Фрагмент документа:
━━━

Внутреннее оборудование будущего ОС должно было включать в себя несколько жидкостных ракетных двигателей для маневрирования на орбите, выдачи тормозного импульса для спуска с неё, а также для управления ориентацией машины на орбите и спуске. Также она должна была нести на себе и небольшой реактивный двигатель для полётов на дозвуковой скорости.
Однако гораздо интереснее была кабина пилота. Дело в том, что она размещалась не просто внутри обшивки самолёта, а внутри отделяемой сферической капсулы, которая, в случае опасности, должна была защитить человека в любой ситуации. И здесь вновь проглядываются истребительные корни Спирали. В боевых самолётах задача спасения лётчика в любой ситуации независимо от состояния машины решается катапультным креслом. Однако в открытом космосе, а уж тем более в верхних слоях атмосферы, где на этапе спуска царят огромные температуры и низкое давление, нельзя просто выбросить человека за борт. Именно поэтому целиком отстреливается кабина, оснащённая собственными двигателями для торможения и схода с орбиты, а также теплозащитой. По сути, миниатюрный одноразовый космический корабль.
Отдельно остановимся на боевых вариантах машины, которых проработали пять (три основных и два подварианта).
Компоновка дневного фоторазведчика
Первый и самый главный – дневной фоторазведчик. Вся программа начиналась именно с разведывательных задач, и потому именно этот вариант вышел вперёд. К тому же испытательные машины было удобнее оснастить фотооборудованием, чем другой полезной нагрузкой. Фотографирование должно было производиться с высоты 130 км. Камера на такой орбите могла выдавать разрешение на местности от 0,7 м до 1,2 м (по разным данным), то есть на снимках можно было различить объекты, между которыми не менее 0,7 метра. По тем временам это был очень неплохой результат – например, камеры американских разведывательных спутников KH-7, запускавшихся с 1963 по 1967 года, имели разрешение на местности 1,2 м, позже улучшенное до 0,6 м, причём они действовали с более высоких орбит. Пилот Спирали должен был за один виток сфотографировать 3-4 цели, для чего у него на борту имелось 100 метров плёнки. Каждый снимок охватывал участок поверхности Земли 20х20 км. В будущем предполагалась и установка оборудования для обработки фотографий и передачи на Землю телевизионной картинки. Дополнительно проектировался радиолокационный разведчик, на котором вместо камер стояла сбрасываемая перед сходом с орбиты антенна типа фазированная решётка размером 12х1,5 м.

━━━

Суть задания: Продолжите текст о проекте «Спираль», начав сразу после его последнего предложения.

Выборка данных:
━━━

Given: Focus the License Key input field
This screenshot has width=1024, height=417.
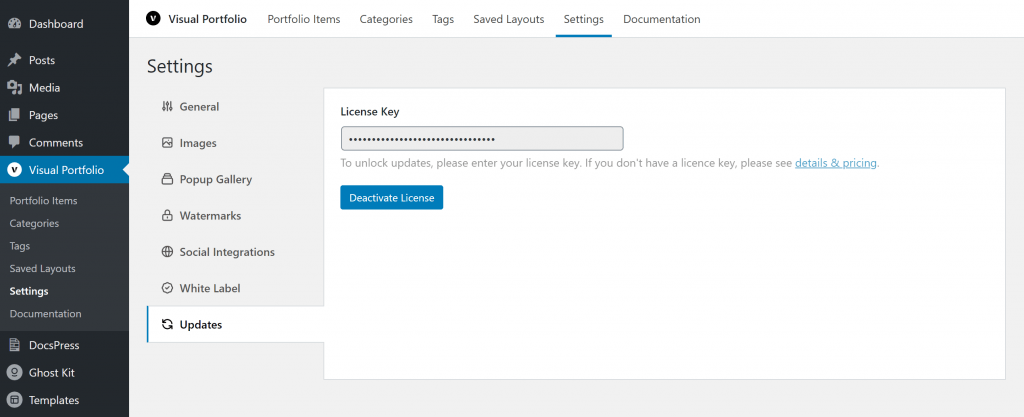Looking at the screenshot, I should point(482,138).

━━━

Решённое задание:
«Предполагаемая разрешающая способность при этом должна была быть в пределах 20-30 м, что достаточно при разведке авианосных морских соединений и крупных наземных объектов, при ширине полосы обзора по наземным объектам — 25 км, при разведке над морем – до 200 км.»
В.Лукашевич, И.Афанасьев, «Космические крылья»
Собственно, идея об обнаружении авианосца за пределами действия его оборонительных систем ведёт за собой и идею о его поражении. Так что проектировался ударный вариант. Он должен был нести на себе ракету класса «космос-поверхность» массой 1700 кг. Для того, чтобы уложиться в заданные весовые ограничения (8800 кг), приходилось сокращать запас топлива, так что ударный ОС мог осуществить только один виток. В ходе этого витка он должен был получить целеуказания от ОС-разведчика или от специализированного спутника, а после пуска ракеты – донаводить её по радиоканалу до момента входа в атмосферу. При точности целеуказания +-90 км по замыслу конструкторов обеспечивалось поражение авианосца или аналогичной ему морской цели, идущей на скорости до 32 узлов (около 60 км/ч) с вероятностью 0,9 при круговом вероятном отклонении (КВО) 250 метров.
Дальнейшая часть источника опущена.